* [Exercise requirements]
Give everything from the line containing "Task: Go back to Apple ID" down to the line containing "(x=592, y=828)" of the listing below as a Markdown table with columns Row and Line, one row per line and blank lines left out. Leave the pictures out of the table.

* [Data in this exercise]
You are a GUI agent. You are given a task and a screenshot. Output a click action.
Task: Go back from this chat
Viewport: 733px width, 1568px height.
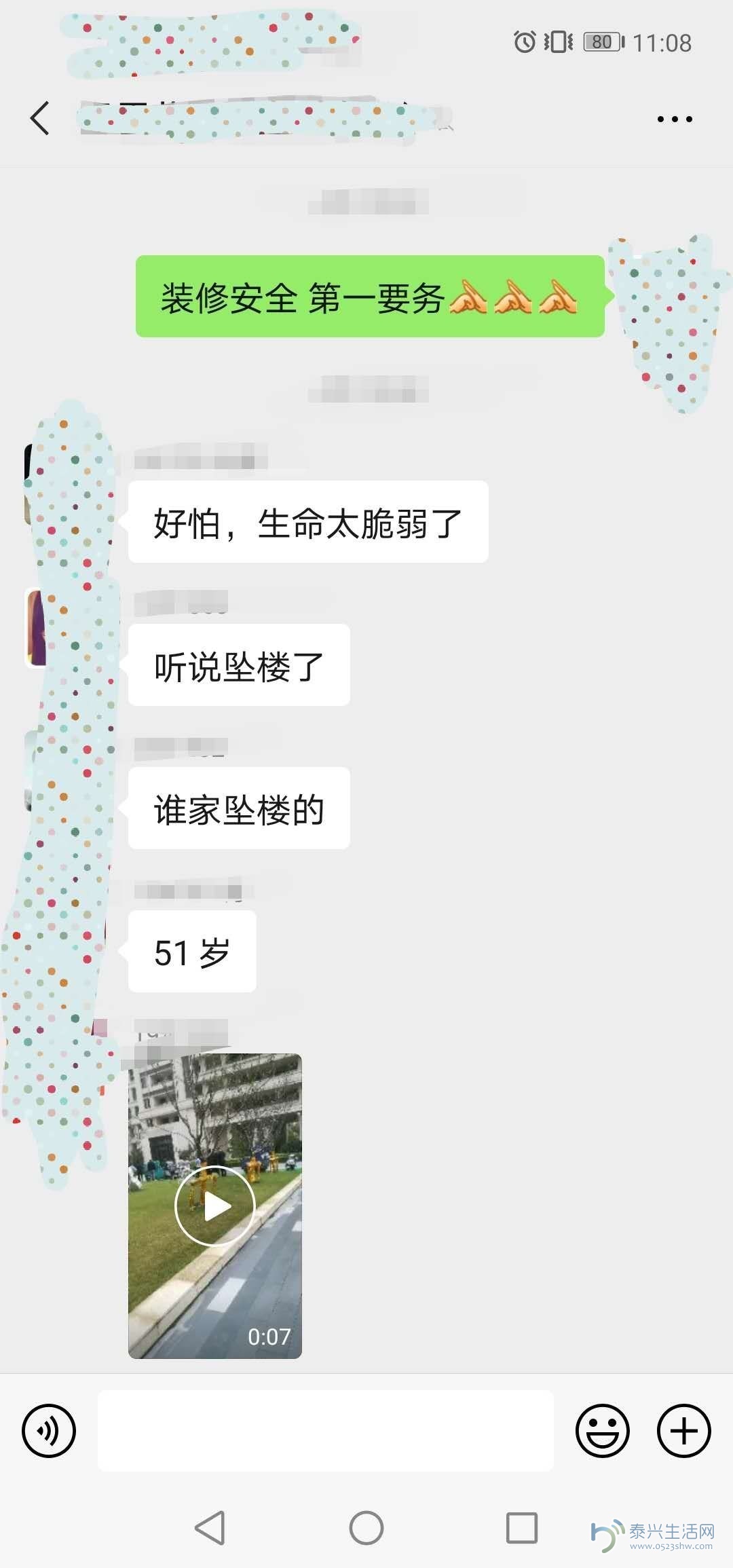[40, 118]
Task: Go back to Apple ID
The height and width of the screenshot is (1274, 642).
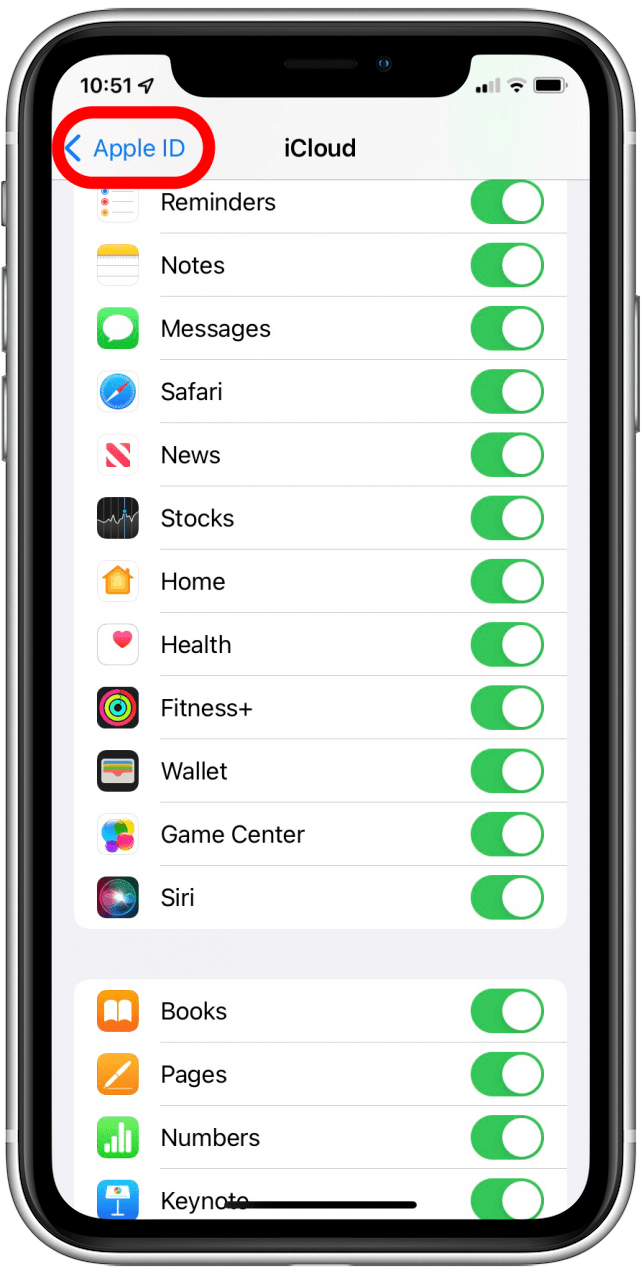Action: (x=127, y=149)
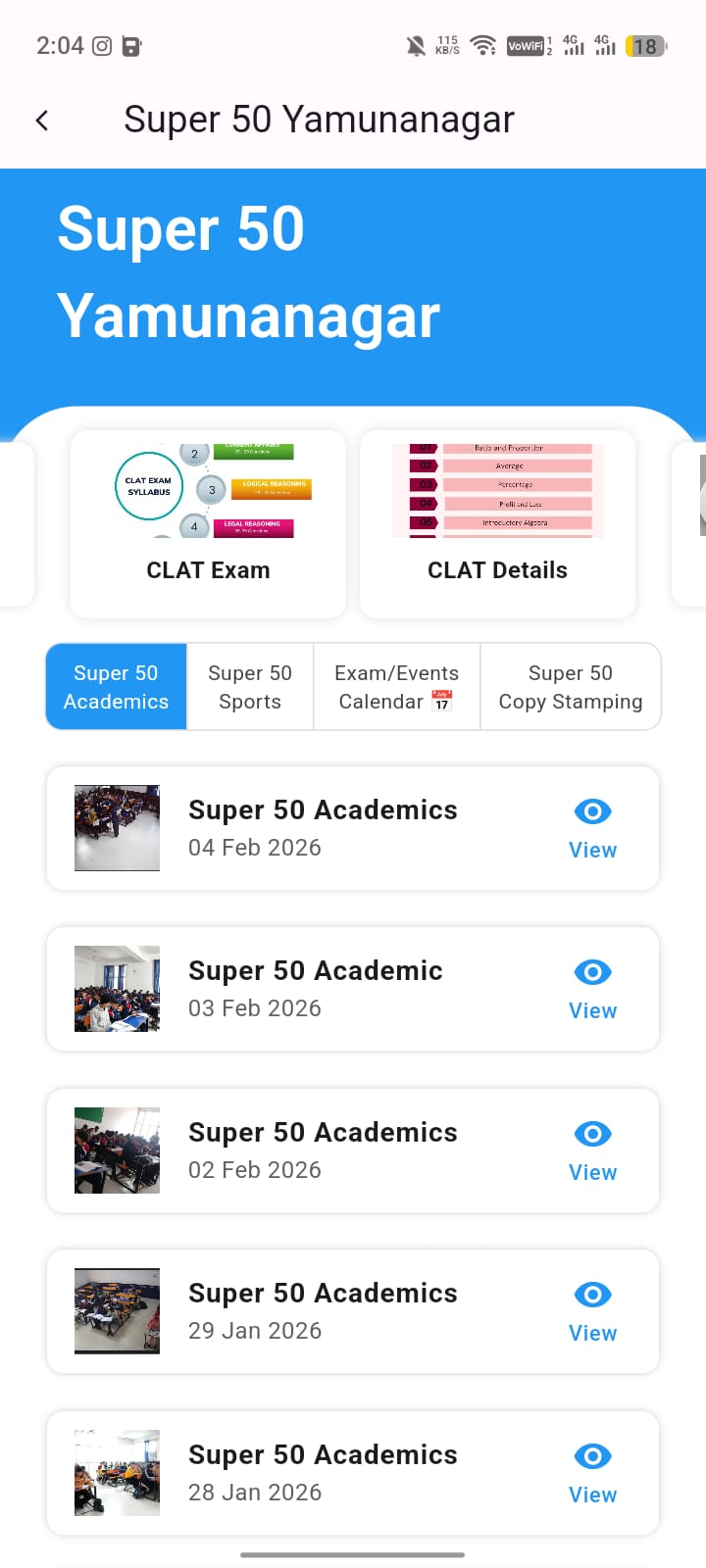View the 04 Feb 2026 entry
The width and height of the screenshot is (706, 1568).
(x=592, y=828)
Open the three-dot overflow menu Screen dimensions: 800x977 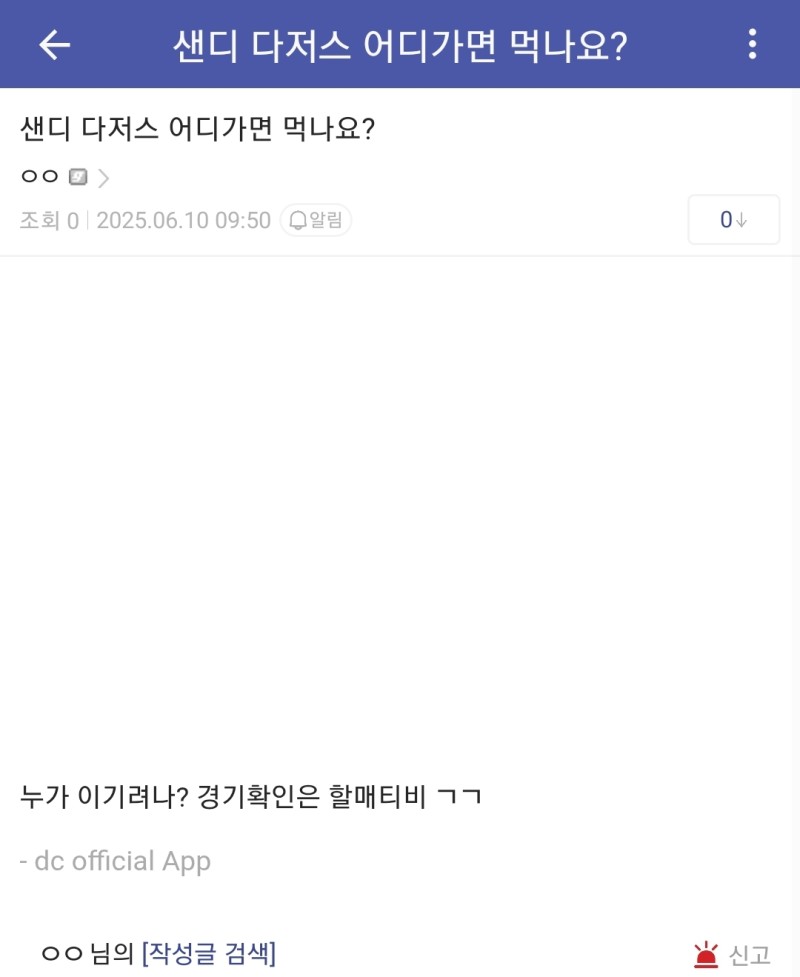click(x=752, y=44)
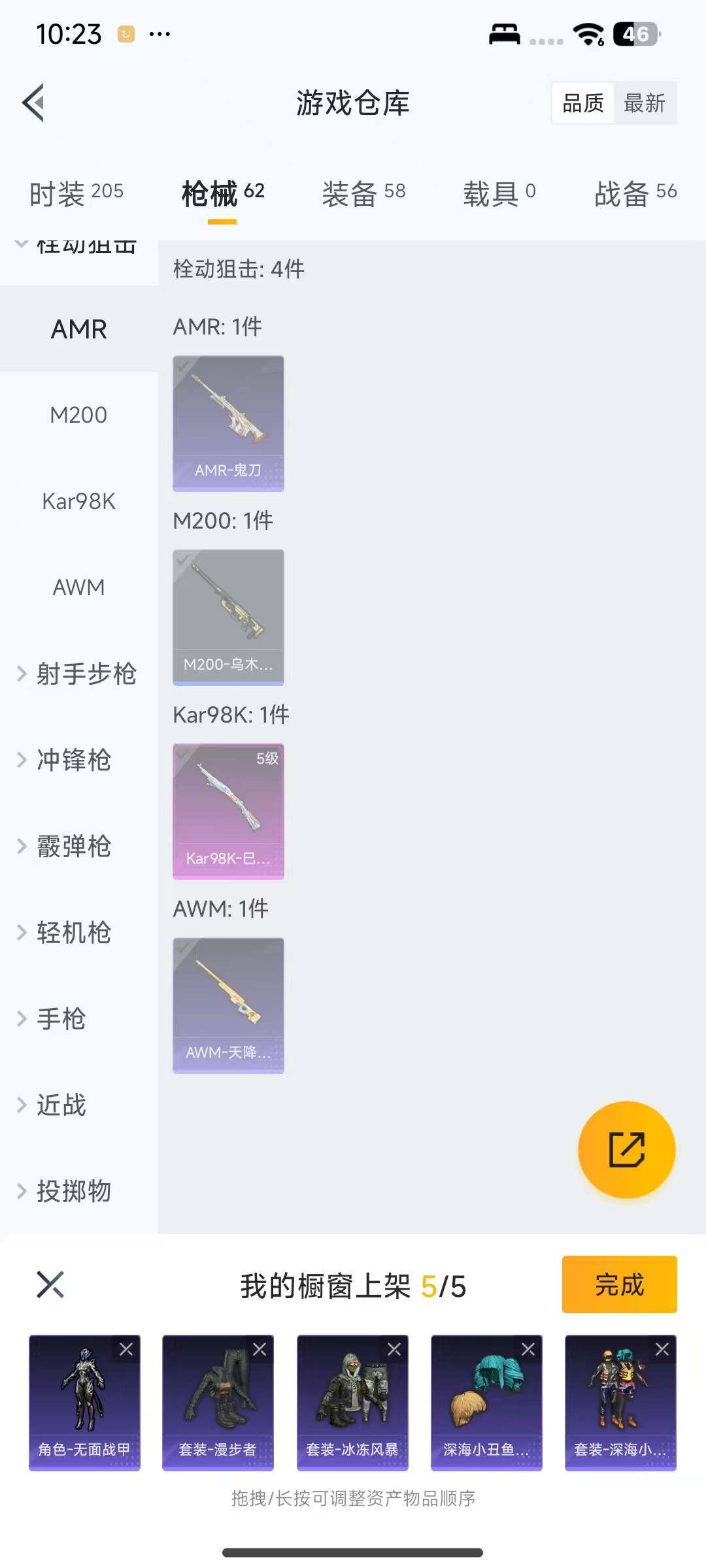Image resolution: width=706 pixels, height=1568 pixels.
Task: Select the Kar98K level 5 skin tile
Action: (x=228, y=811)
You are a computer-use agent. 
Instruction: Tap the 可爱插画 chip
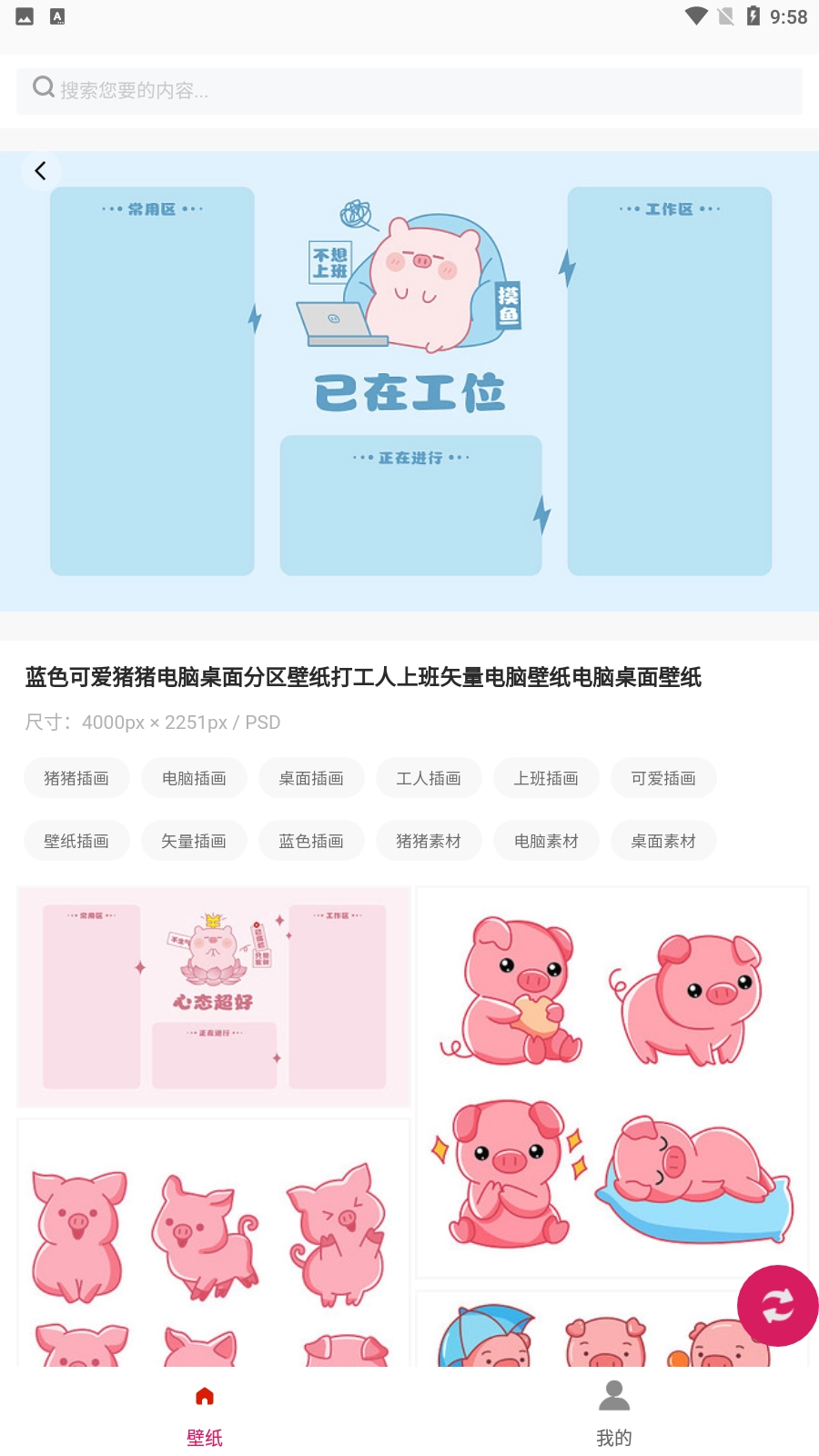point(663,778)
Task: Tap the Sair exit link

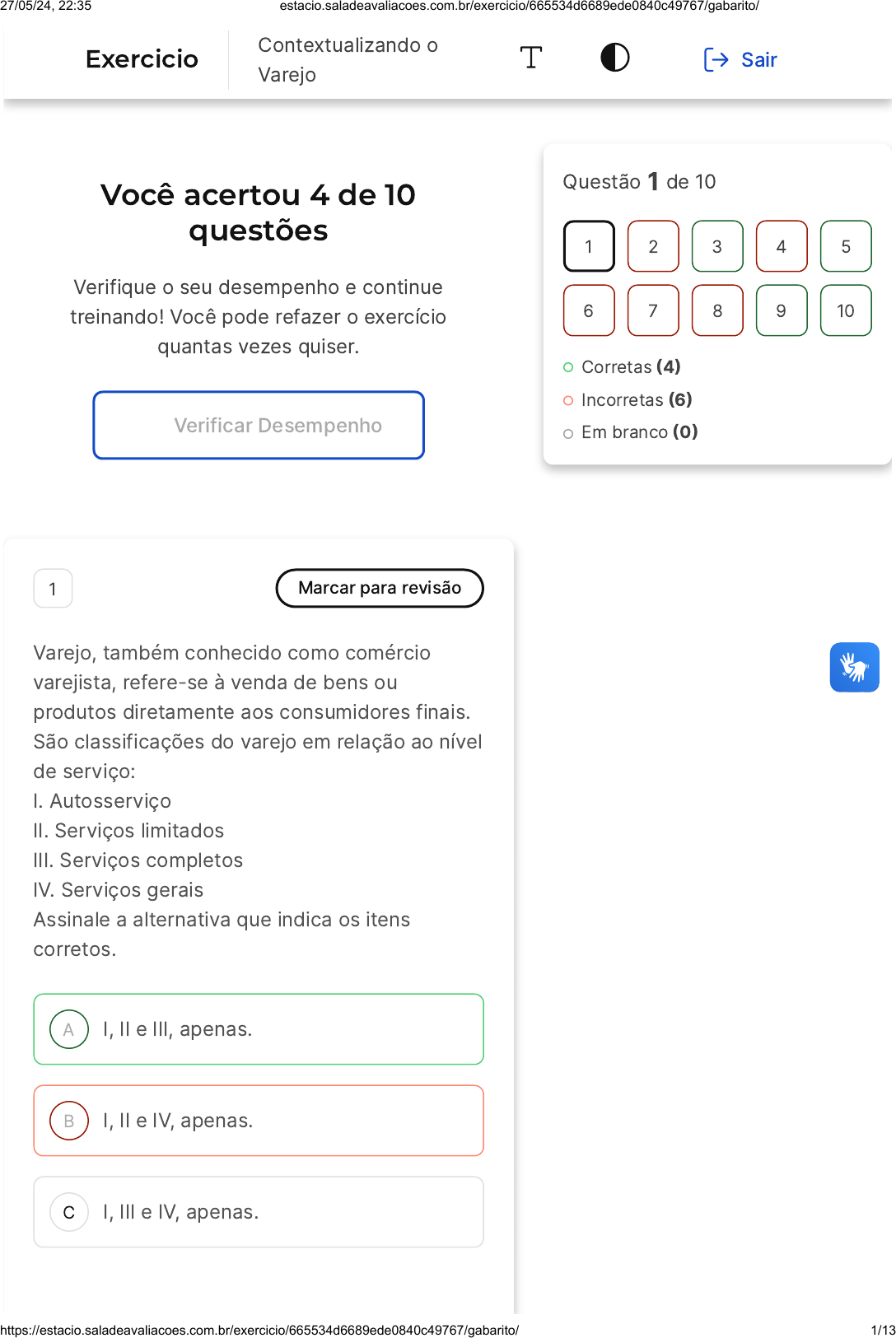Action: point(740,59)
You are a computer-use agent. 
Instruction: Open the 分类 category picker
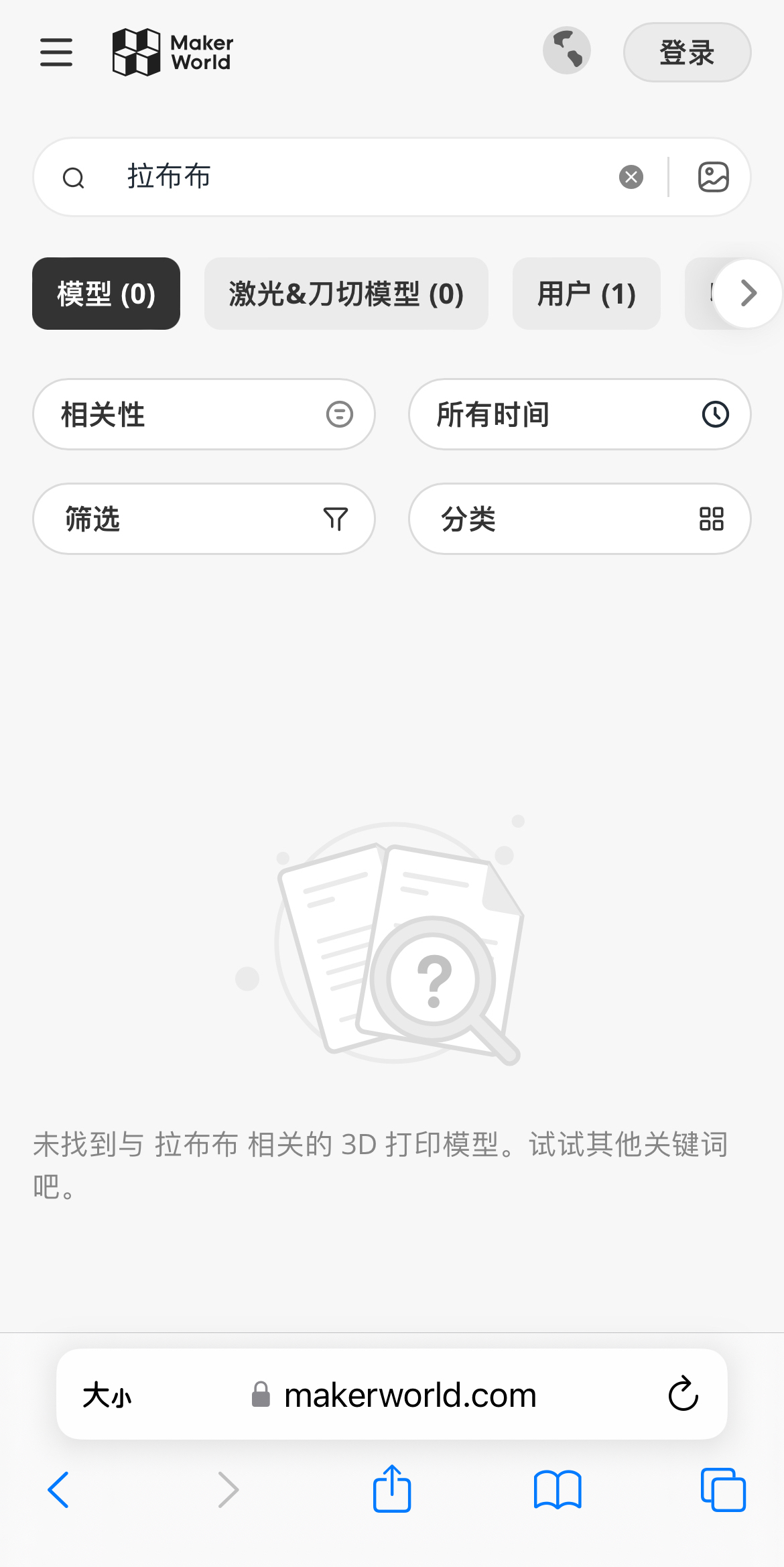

* [The result]
| Row | Line |
|---|---|
| 1 | Task: Go back to Apple ID |
| 2 | The height and width of the screenshot is (1274, 642). |
| 3 | Action: (x=127, y=149) |
| 4 | View the 04 Feb 2026 entry |
| 5 | The width and height of the screenshot is (706, 1568). |
| 6 | (x=592, y=828) |